This guide is aimed at helping small FSPs/IFAs understand what TCF is all about, and give you some ideas as to what it means for you. In this guide we give you the 6 TCF outcomes, and ask some questions that you can consider. The guide should not be viewed as an absolute guideline but rather as a starting point to making TCF central to your FSP.
The TCF Roadmap suggest 1 January 2014 as an effective date for TCF. This date was initially based on a view that most of the groundwork in creating TCF awareness and communicating the FSB’s expectations would have been achieved by then – an estimate which has largely proven accurate. The expectation was also that some specific legislative provisions would have been in place by end 2013. Some of the specific timelines in the Roadmap have however shifted, largely due to the need to align developments with the evolving Twin Peaks framework.
However, the important message that the FSB has been emphasising for some months is that there is not going to be a once-off “big bang” TCF implementation date. Instead, the FSB is in the process of introducing TCF into both our regulatory and supervisory frameworks on a gradual, incremental basis. Although there will be explicit inclusion of TCF principles in future new over-arching legislation to be introduced in time under Twin Peaks, it is clear that existing legislative and regulatory frameworks already allow us to introduce most elements of TCF.
So for financial advisers, for example, s2 of the FAIS General Code of Conduct already obliges FSP’s to “at all times render financial services honestly, fairly, with due skill, care and diligence, and in the interests of clients and the integrity of the financial services industry.” In practice, a material failure to deliver one or more of the TCF Outcomes will already constitute a breach of this obligation, and would therefore be actionable by the regulator.
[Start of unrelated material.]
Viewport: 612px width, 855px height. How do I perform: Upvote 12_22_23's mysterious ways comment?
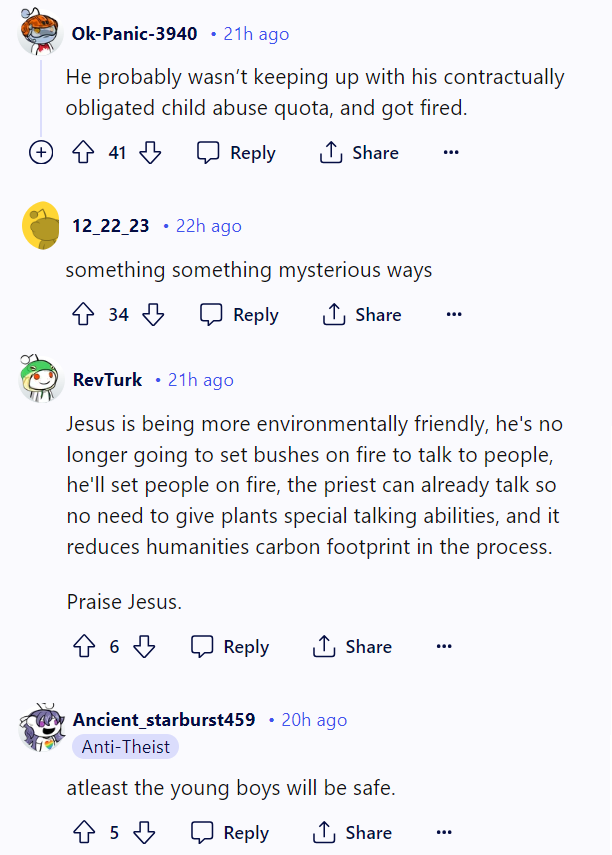84,315
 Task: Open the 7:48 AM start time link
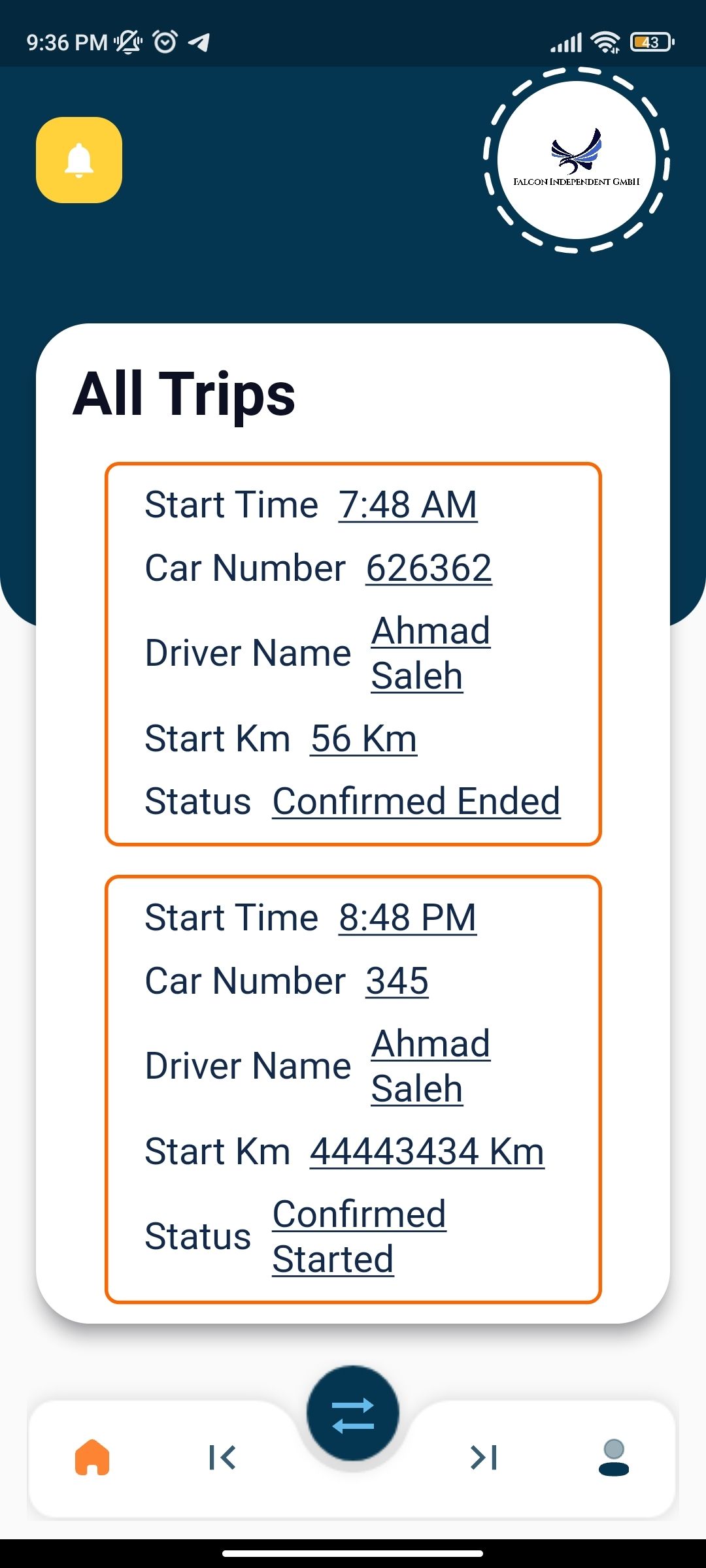click(x=408, y=504)

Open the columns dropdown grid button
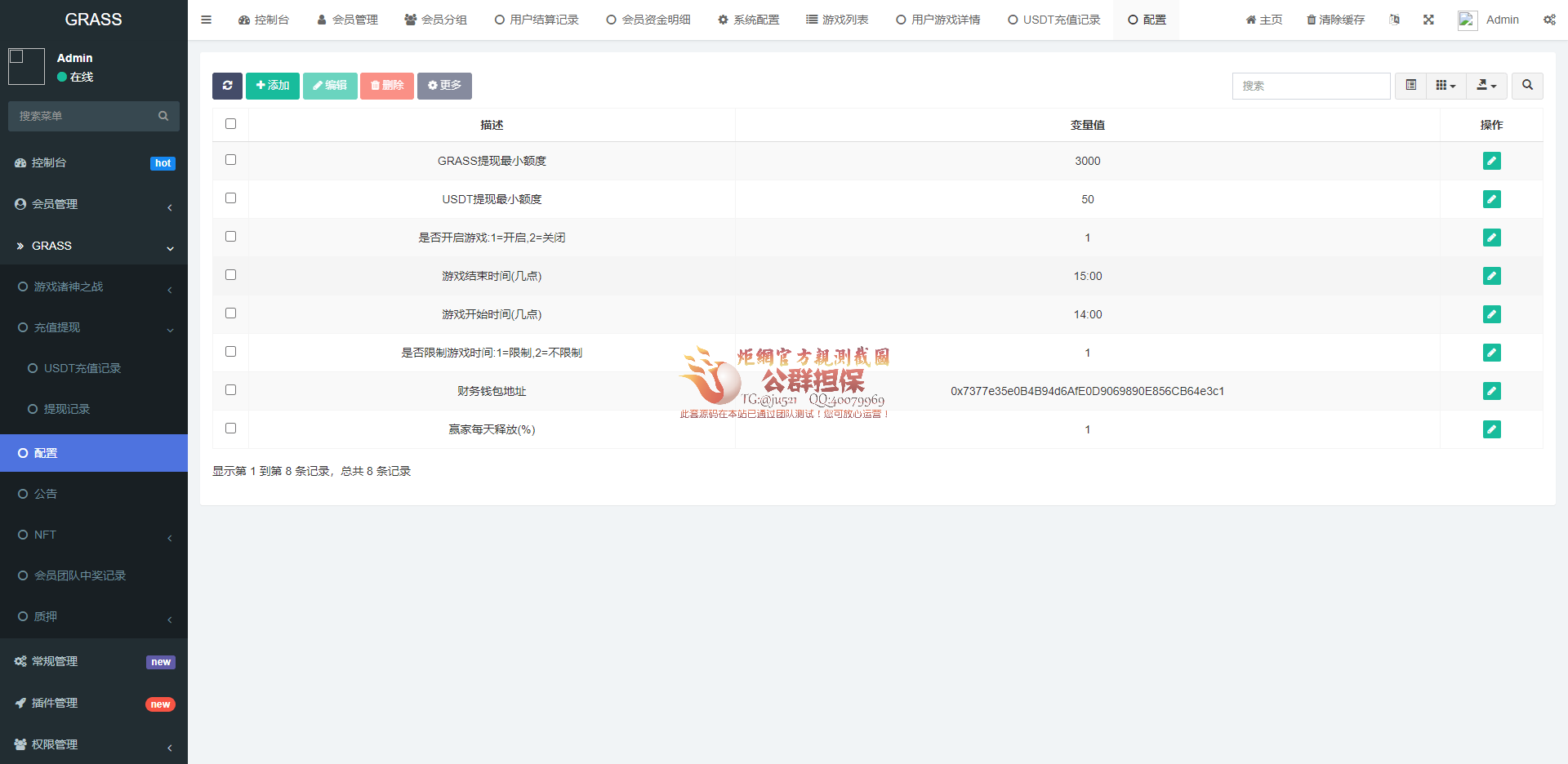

A number of the more specific obligations in the General Code, for example those relating to disclosure, suitability of advice, etc. are equally consistent with the TCF principles. Similar examples exist in other pieces of FSB-supervised legislation.
In addition, the FSB, in consultation with the TCF Regulatory Framework Steering Committee, is in the process of identifying opportunities to enhance and align existing subordinate legislation to further support TCF delivery. Two key current projects underway, to illustrate, are the development of standardised compulsory Key Information Documents for all retail products, and the development of enhanced, cross-sectoral complaints management and reporting requirements.
Turning from regulation to supervision, no regulatory change is required to enable the FSB to start taking TCF considerations into account in its supervisory approach. Increasingly therefore, regulated entities will start seeing that the FSB has already begun asking questions about customer fairness outcomes (over and above checking compliance with specific rules-based provisions) when we carry out on-site visits or when we investigate specific business practices or complaints.
So to summarise: To a large degree, the FSB is already implementing TCF, and will incrementally keep embedding TCF related elements into our supervisory approach and regulatory framework. Where specific new requirements are introduced, these will always be preceded by appropriate consultation, but the general principles of TCF have been consistently communicated for a number of years, and we therefore expect regulated entities to already be applying fair treatment principles in their overall business processes. Where smaller FSP’s are concerned, we acknowledge the need for on-going guidance and support regarding our TCF expectations, and the FAIS department is including this support in its supervisory interactions with FSP’s.
Small FSPs need to always keep in mind that TCF is not the responsibility of your compliance officer nor can it be outsourced to another party. TCF is something that needs to be incorporated into the way that you conduct business every day and in the way that you deal with your clients.
A compliance officer can provide guidance and assistance to your FSP with regards to how you will incorporate TCF into the way you conduct business but it will be up to you as a FSP to ensure that TCF is central to your FSP.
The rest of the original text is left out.